Question
Cognizant Technologies Solutions US
CA
Last activity: 25 Jul 2018 15:40 EDT
AES CPU Alerts
we recently migrated to new PegaAES v7.3.1, observed that lot of CPU critical alerts coming but when we checked same in other monitoring tools or directly in server CPU utilization is very minimal... even increased threshold to 85 fro critical still it bleaching..
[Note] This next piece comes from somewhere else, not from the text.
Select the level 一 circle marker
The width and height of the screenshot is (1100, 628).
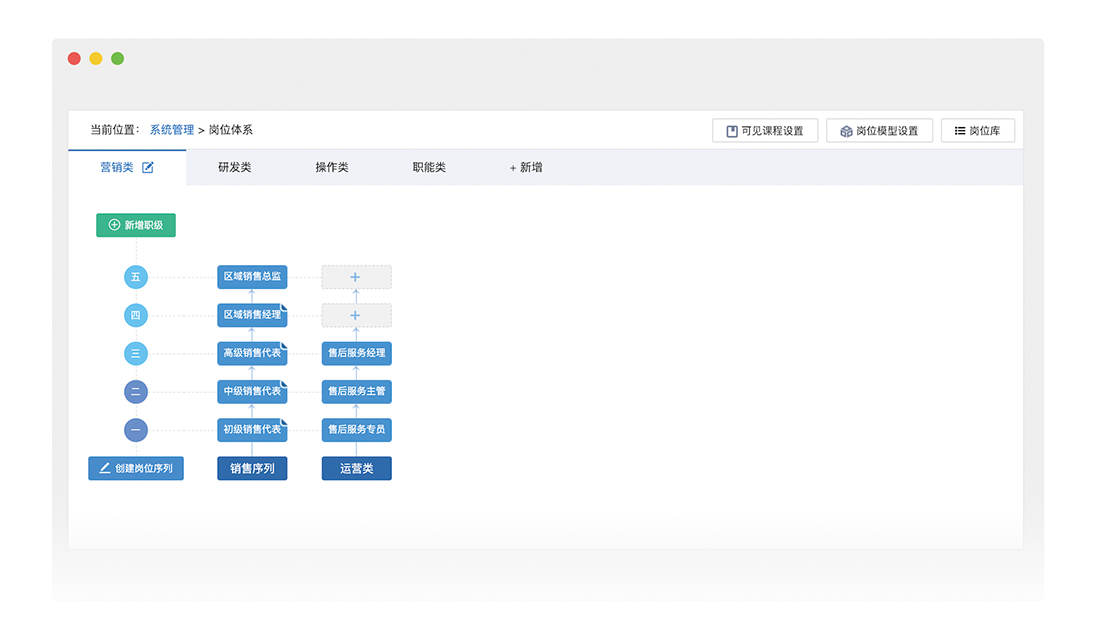[136, 430]
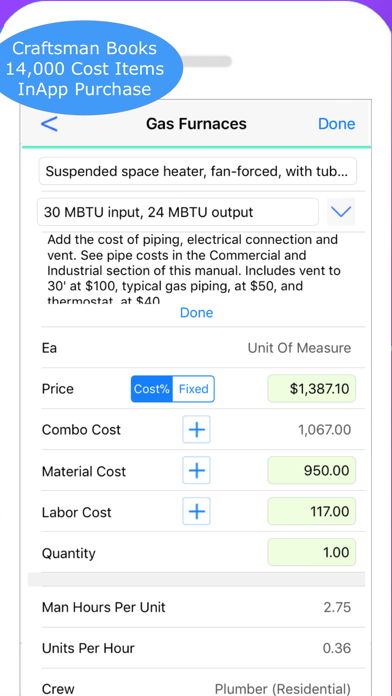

someone please explain on what basis AES calculate CPU utilization... is it calculate based on appserver process CPU consumption or will consider overall CPU in box.
Thanks
Sree
-
Like (0)
-
Share this page Facebook Twitter LinkedIn Email Copying... Copied!
Accepted Solution
Pegasystems Inc.
US
Pega Platform does not actually have any alerts for CPU utilization. In the platform, the management daemon runs every two minutes and queries Java runtime environment for (a) total cpu usage of the process [in seconds] (b) number of CPU's available. Management daemon tracks process cpu usage and last time check. The daemon calculates CPU usage by
(current process CPU usage in seconds - previous process CPU usage in seconds) / (time elapsed since last measurement) / (number of processors) * 100%
Example - let's say at 12:00:00 the daemon observed total CPU usage of 512.25 seconds and 4 cpu's available. At 12:02:00 daemon observed CPU usage of 622.25 seconds. Daemon would calculate
(622.25 cpu secs - 512.25 cpu secs) / 120 clock seconds / 4 cpu * 100% --> 25% CPU -- 120 cpu seconds used in 120 seconds on a box that should be able to provide 4 cpu seconds per clock second.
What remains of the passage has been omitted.